WHAT NEEDS TO BE DONE: In the part of the records that opens with the line containing "Describe the element" and closes with the line containing "at that location.", change "screenshot" to "screen image" and leave everything else unchanged. Give only those lines, without the pictures.

INFORMATION PROVIDED:
☆ ☆ ☆

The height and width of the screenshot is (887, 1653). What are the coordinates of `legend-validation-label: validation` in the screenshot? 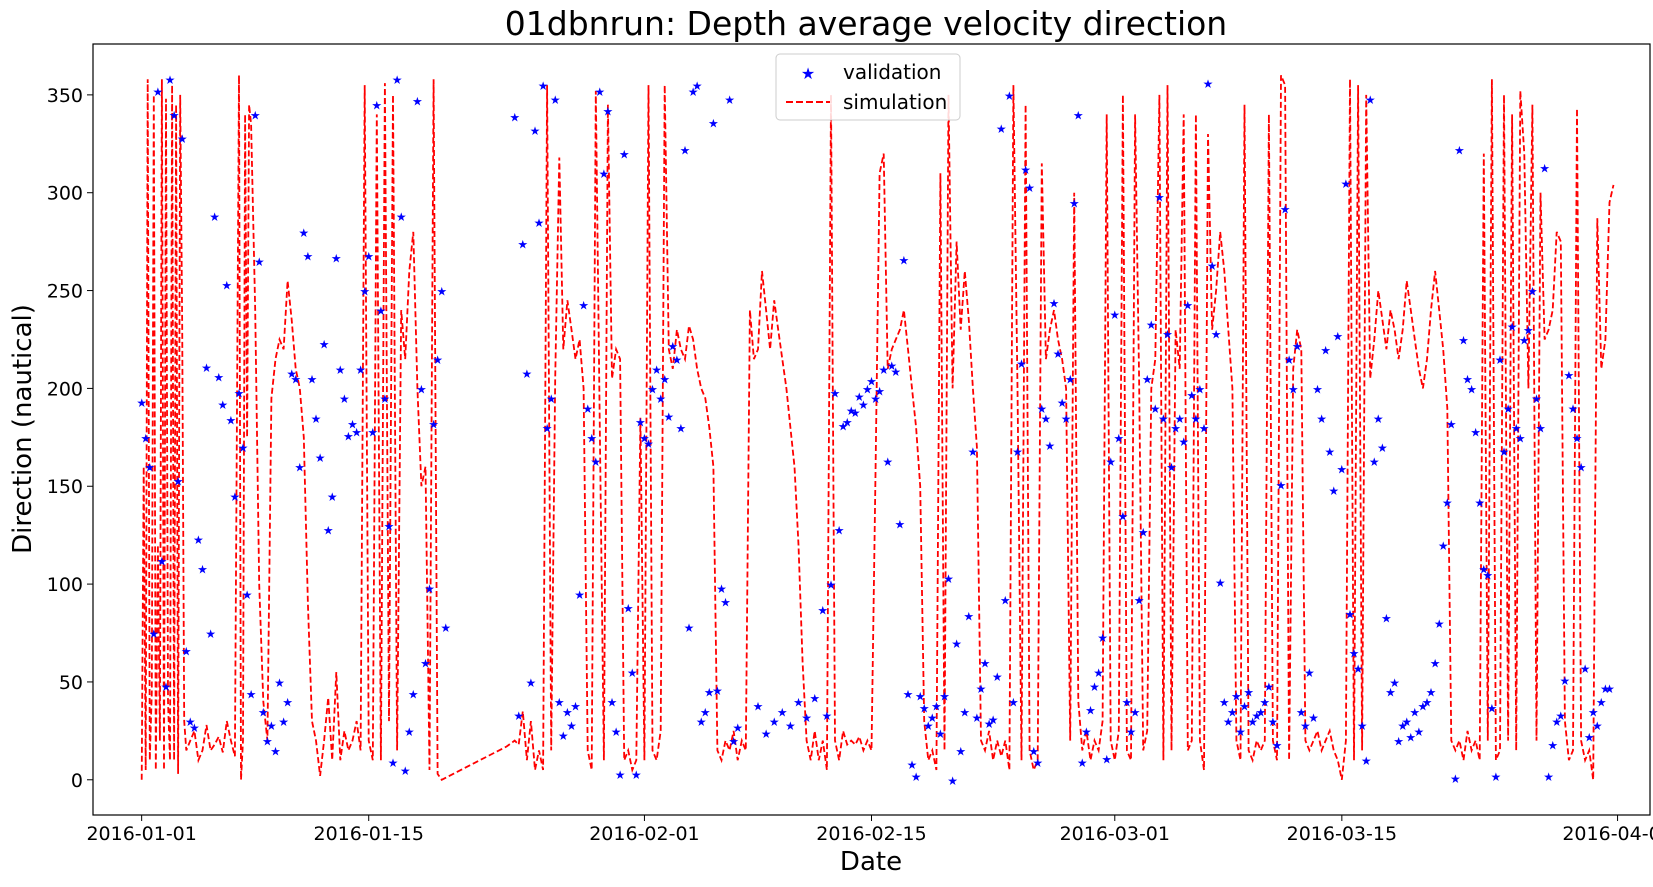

☆ ☆ ☆

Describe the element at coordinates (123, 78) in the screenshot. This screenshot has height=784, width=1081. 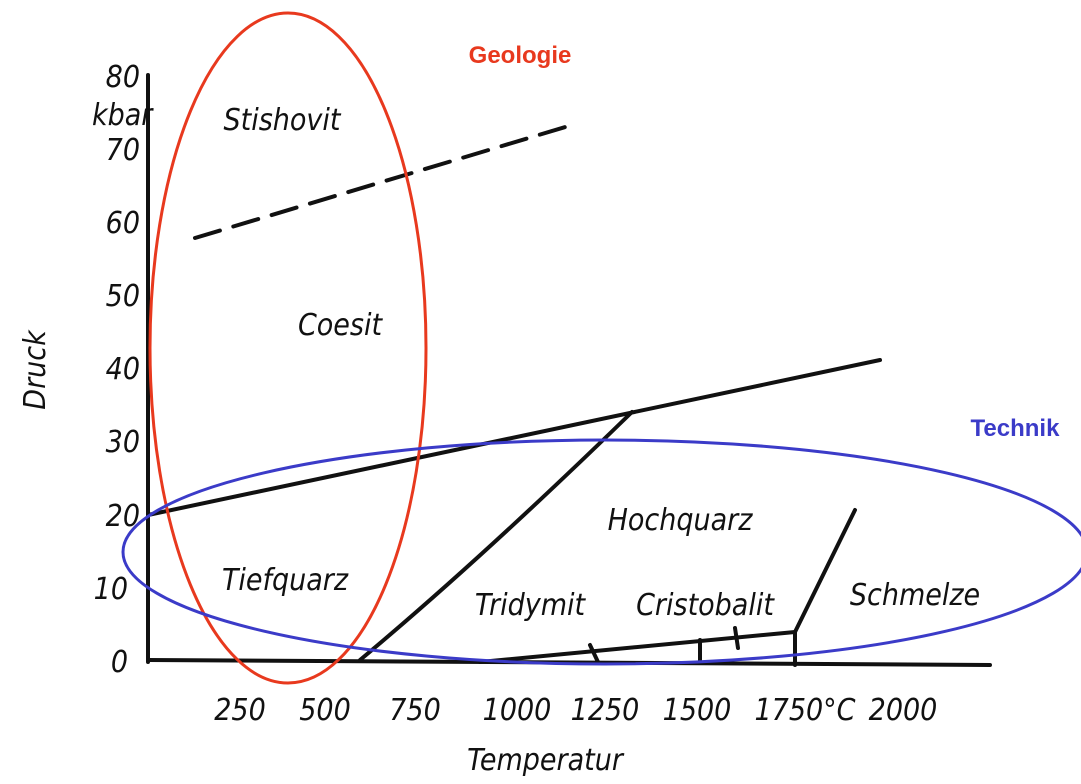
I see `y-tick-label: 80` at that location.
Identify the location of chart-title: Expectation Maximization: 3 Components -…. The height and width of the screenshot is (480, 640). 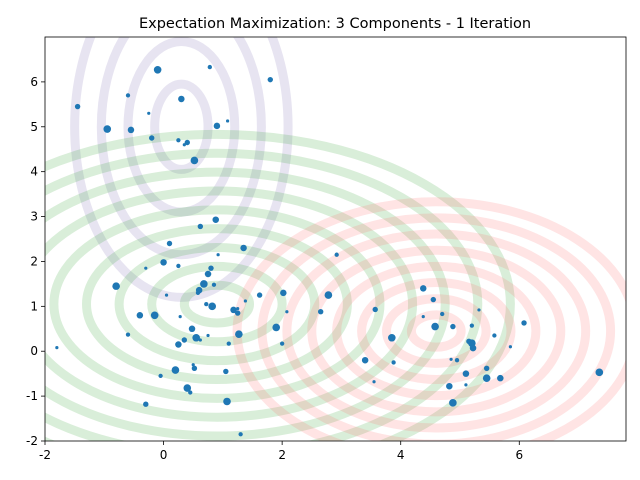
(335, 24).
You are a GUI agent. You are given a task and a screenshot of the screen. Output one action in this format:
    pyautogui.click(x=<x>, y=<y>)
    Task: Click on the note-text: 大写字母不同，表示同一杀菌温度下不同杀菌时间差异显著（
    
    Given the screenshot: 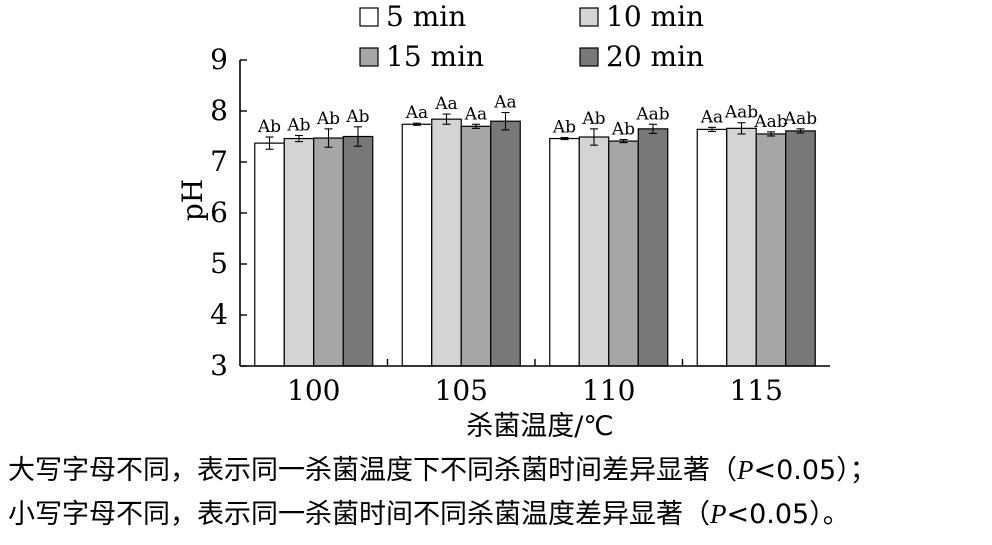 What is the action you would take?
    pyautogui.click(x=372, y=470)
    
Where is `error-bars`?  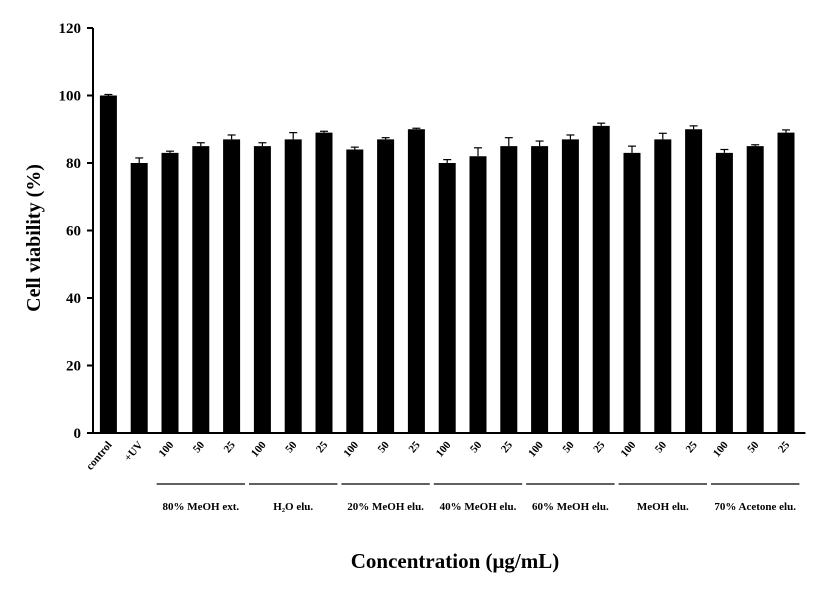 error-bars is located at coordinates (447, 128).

☆ ☆ ☆

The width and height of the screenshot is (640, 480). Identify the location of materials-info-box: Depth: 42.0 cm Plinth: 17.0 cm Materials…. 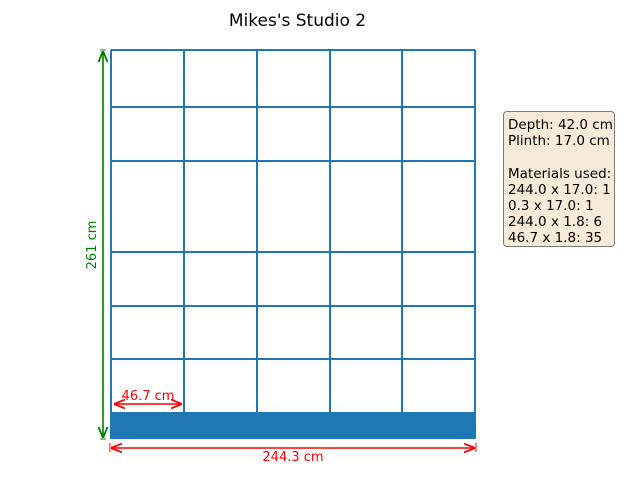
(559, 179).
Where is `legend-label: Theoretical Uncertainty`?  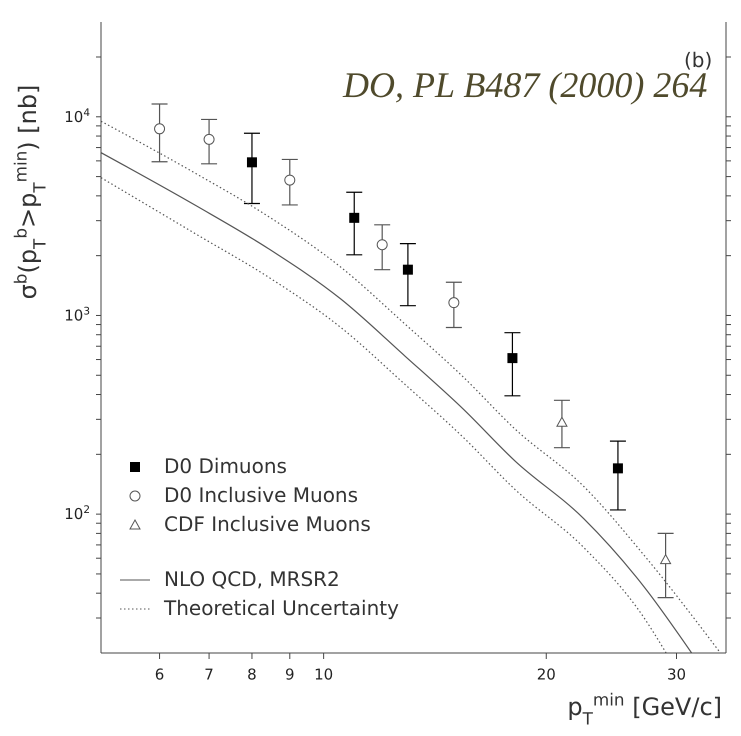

☆ ☆ ☆

EXERCISE RESULT:
Describe the element at coordinates (123, 78) in the screen image. This screen image has height=784, width=1081. 
I see `y-tick-label: 80` at that location.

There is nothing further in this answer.